WHO sets conditions for lifting lockdowns…Coronavirus confirmed cases now 23 Dr Tedros Adhanom Ghebreyesus

Paidamoyo Chipunza Senior Health Reporter
Restrictions imposed to control the spread of Covid-19 should be lifted only if health systems have capabilities to test, isolate, treat and trace every contact, World Health Organisation (WHO) director-general Dr Tedros Ghebreyesus has said.

As of yesterday, Zimbabwe had 23 confirmed cases and three deaths after five of the 23 samples tested in Bulawayo were positive.

Dr Ghebreyesus said countries should lift the restrictions if the transmission of the virus is controlled and ensure that outbreak risks are minimal in specialised settings such as nursing homes and health institutions.

There should also be preventive measures especially in places where people converge such as workplaces and schools.

He said countries must ensure that imported risks are managed while communities are educated, engaged and empowered to adjust to the new norm.

This comes as Zimbabwe was working with experts to get critical information that would be used to determine whether or not to continue with the lockdown which exempts those offering essential services.

Said Dr Ghebreyesus: “Some countries and communities have now endured several weeks of social and economic restrictions. Some countries are considering when they can lift these restrictions. Others are considering when to introduce them.

“On both cases, these decisions must be based on protecting human health and be guided by what we know about the virus and how it behaves. We are all learning all the time and adjusting our strategy based on the latest available evidence.”

WHO wants all countries to be implementing a comprehensive set of measures to slow down transmission and save lives.

In terms of lifting the restrictions in Zimbabwe, Secretary for Health and Child Care Dr Agnes Mahomva said the Government had started working with experts compiling data on the impact of Covid-19.

She said the data, compiled through modelling approaches, would be used to study and understand the burden of the disease.

The information would be used to recommend the way forward regarding the lockdown from a scientific and practical point of view.

“The lockdown in Zimbabwe was really to help us strategise how we can better prepare against Covid-19, but in addition to that, it was also looking at issues of managing transmission — both imported and local transmissions and we are happy about what we have done so far.

“Next steps, we are now working with experts to get information that speaks to Zimbabwe, not what is happening elsewhere.
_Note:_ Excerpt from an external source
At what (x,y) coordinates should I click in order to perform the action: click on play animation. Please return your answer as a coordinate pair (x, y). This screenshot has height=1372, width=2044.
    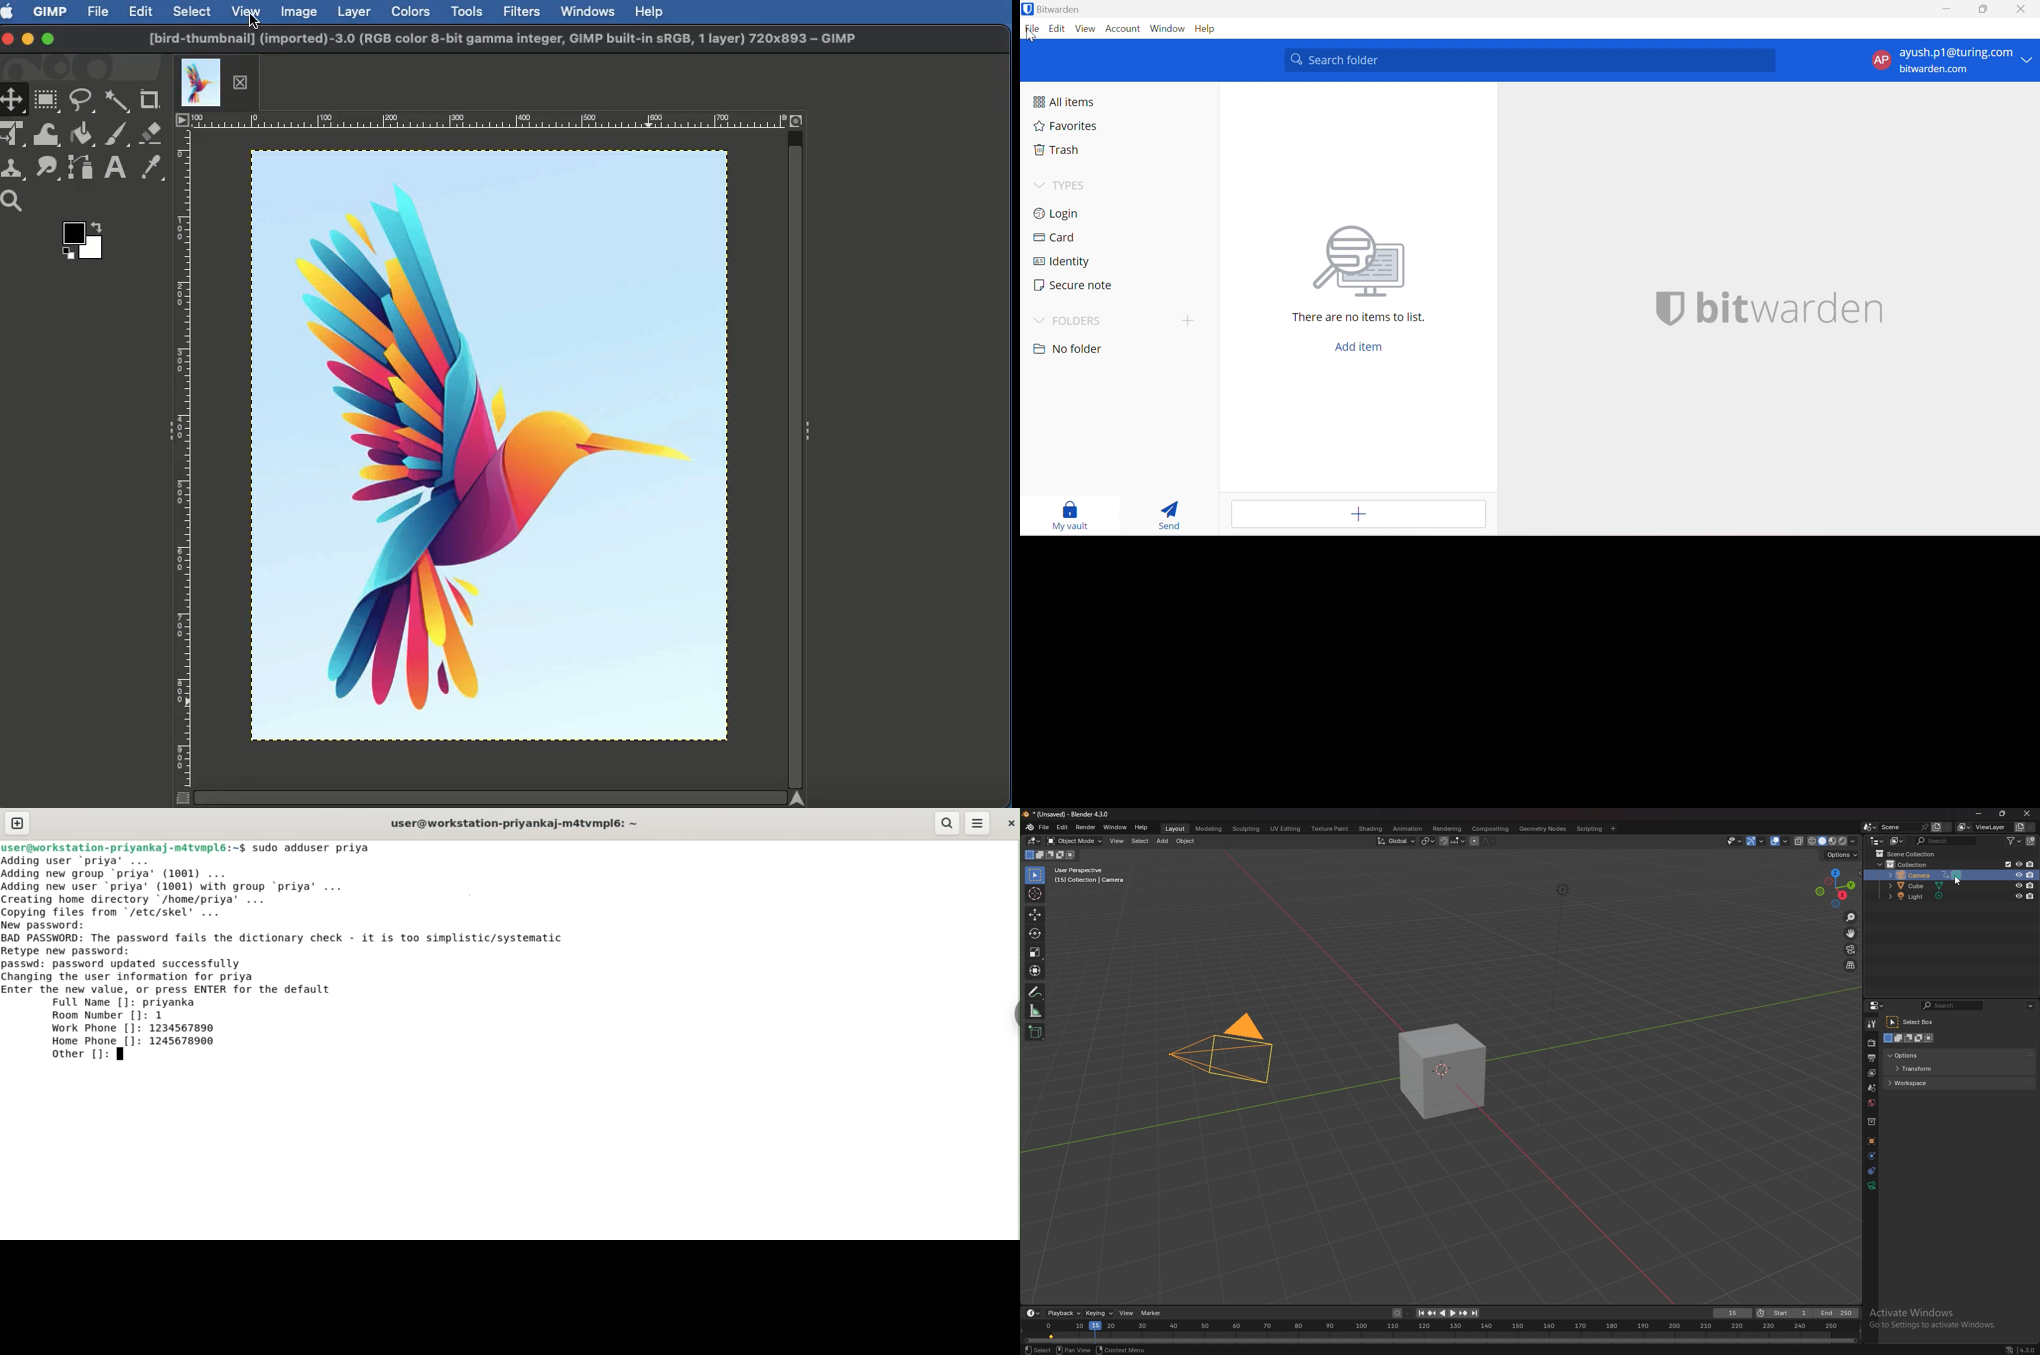
    Looking at the image, I should click on (1448, 1313).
This data will tell us whether to continue shutting down the whole country or to focus on certain areas.

“It will also tell us if there are any additional measures that we should put in place but our ultimate goal is to reduce transmissions,” said Dr Mahomva.

Zimbabwe is in the third and final week of the 21-day lockdown where the movement of people has been restricted, except those offering essential services.

The lockdown officially ends on Sunday.